Triple integral rectangular cross section

The bottom of the pyramid is $z=0$, as that plane is one of the given boundaries. The top of the pyramid occurs where all four planes meet, which is when $z=2$. Therefore, the top and bottom integration limits are $$\int_{\text{bottom}}^{\text{top}} \cdots dz = \int_0^2 \cdots dz.$$

Putting the top and bottom integration limits together with the cross section integration limits, we can calculate that the mass of the pyramid is \begin{align*} \text{mass of pyramid} &= \iiint_{\dlv} f(x,y,z) dV\\ &=\int_{\text{bottom}}^{\text{top}} \left(\iint_{\text{cross section}(z)} f(x,y,z) dx\,dy\right)dz\\ &=\int_0^2 \int_{z/2}^{2-z/2} \int_{z-2}^{2-z}xz \,dy\,dx\,dz\\ &=\int_0^2 \int_{z/2}^{2-z/2} xyz \bigg|_{y=z-2}^{y=2-z} dx\,dz\\ &=\int_0^2 \int_{z/2}^{2-z/2} 2xz(2-z) dx\,dz\\ &=\int_0^2 x^2z(2-z) \bigg|_{x=z/2}^{x=2-z/2}dz\\ &=\int_0^2 2z(2-z)^2 dz\\ &=2\biggl(2z^2-\frac{4}{3}z^3+\frac{z^4}{4}\biggr) \bigg|_0^2 = 2\biggl(8-\frac{32}{3}+4\biggr)=\frac{8}{3}. \end{align*}

It would be possible to calculate the triple integral using the shadow method.

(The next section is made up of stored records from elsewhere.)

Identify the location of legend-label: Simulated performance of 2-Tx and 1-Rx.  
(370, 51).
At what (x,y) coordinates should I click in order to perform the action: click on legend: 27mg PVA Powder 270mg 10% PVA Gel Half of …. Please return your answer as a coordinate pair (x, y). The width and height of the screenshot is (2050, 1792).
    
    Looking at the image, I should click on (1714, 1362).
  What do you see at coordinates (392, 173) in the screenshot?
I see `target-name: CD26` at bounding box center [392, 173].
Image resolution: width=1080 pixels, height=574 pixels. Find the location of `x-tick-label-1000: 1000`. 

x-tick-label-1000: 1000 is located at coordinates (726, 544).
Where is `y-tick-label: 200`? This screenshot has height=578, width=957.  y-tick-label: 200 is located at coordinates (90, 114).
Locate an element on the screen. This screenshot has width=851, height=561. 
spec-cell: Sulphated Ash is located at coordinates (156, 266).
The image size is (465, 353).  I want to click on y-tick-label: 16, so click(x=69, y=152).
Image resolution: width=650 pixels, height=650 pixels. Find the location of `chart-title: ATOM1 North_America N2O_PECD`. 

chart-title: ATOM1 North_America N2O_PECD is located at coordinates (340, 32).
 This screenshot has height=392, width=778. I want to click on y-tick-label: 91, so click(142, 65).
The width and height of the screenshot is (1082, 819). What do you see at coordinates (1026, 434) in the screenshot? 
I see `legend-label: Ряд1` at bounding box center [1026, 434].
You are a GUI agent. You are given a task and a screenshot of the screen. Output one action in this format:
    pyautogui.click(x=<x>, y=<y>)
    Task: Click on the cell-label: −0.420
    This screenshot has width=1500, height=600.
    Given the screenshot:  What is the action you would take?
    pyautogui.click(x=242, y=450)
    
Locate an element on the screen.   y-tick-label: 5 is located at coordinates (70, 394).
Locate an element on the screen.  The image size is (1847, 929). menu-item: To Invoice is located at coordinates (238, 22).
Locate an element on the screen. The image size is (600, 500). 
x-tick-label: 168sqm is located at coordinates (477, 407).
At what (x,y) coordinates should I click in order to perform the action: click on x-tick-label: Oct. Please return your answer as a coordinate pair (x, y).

The shadow would be the rectangle $0 \le x \le 2$, $-2 \le y \le 2$. However, for this pyramid, the calculation would be more difficult as the function $\text{top}(x,y)$ for the shadow method would be four different triangular regions. You'd have to break up the integral into four parts. For this reason, the cross section method is easier for this example.